Box Canyon is a census-designated place (CDP) in Val Verde County, Texas, United States. As of the 2020 census, Box Canyon had a population of 29. This CDP was formed prior to the 2010 census from parts of the deleted Box Canyon-Amistad CDP.

==Geography==

According to the United States Census Bureau, the CDP has a total area of 3.7 sqkm, all land.

==Demographics==

Box Canyon first appeared as a census designated place in the 2010 U.S. census, one of two CDPs carved out of the deleted Box Canyon-Amistad CDP

Historical population
| Census | Pop. | Note | %± |
| 2010 | 34 |  | — |
| 2020 | 29 |  | −14.7% |
U.S. Decennial Census 1850–1900 1910 1920 1930 1940 1950 1960 1970 1980 1990 2000 2010 2020

===2020 census===

Box Canyon CDP, Texas – Racial and ethnic composition Note: the US Census treats Hispanic/Latino as an ethnic category. This table excludes Latinos from the racial categories and assigns them to a separate category.
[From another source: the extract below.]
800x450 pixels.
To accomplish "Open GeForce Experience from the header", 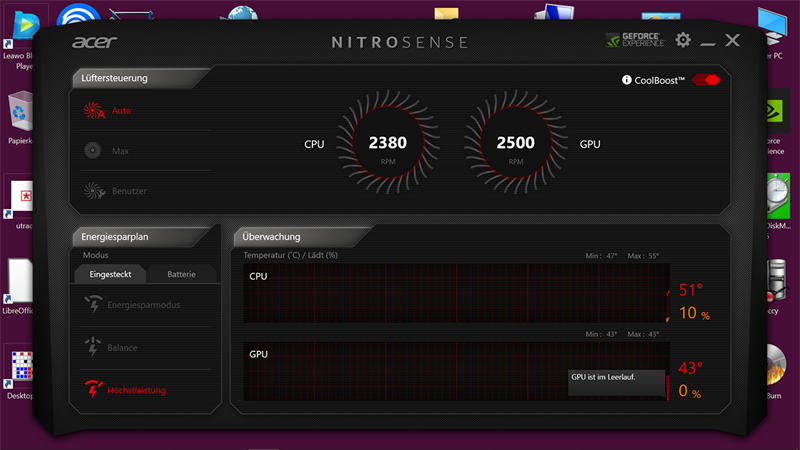I will click(635, 40).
Hispanics/Latinos may be of any race.
| Race / Ethnicity (NH = Non-Hispanic) | Pop 2010 | Pop 2020 | % 2010 | % 2020 |
|---|---|---|---|---|
| White alone (NH) | 19 | 19 | 55.88% | 65.52% |
| Black or African American alone (NH) | 0 | 0 | 0.00% | 0.00% |
| Native American or Alaska Native alone (NH) | 0 | 1 | 0.00% | 3.45% |
| Asian alone (NH) | 0 | 0 | 0.00% | 0.00% |
| Native Hawaiian or Pacific Islander alone (NH) | 0 | 0 | 0.00% | 0.00% |
| Other race alone (NH) | 0 | 0 | 0.00% | 0.00% |
| Mixed race or Multiracial (NH) | 0 | 1 | 0.00% | 3.45% |
| Hispanic or Latino (any race) | 15 | 8 | 44.12% | 27.59% |
| Total | 34 | 29 | 0.00% | 0.00% |

==Education==
The area is served by the Comstock Independent School District.

The whole county is served by Southwest Texas Junior College, according to the Texas Education Code.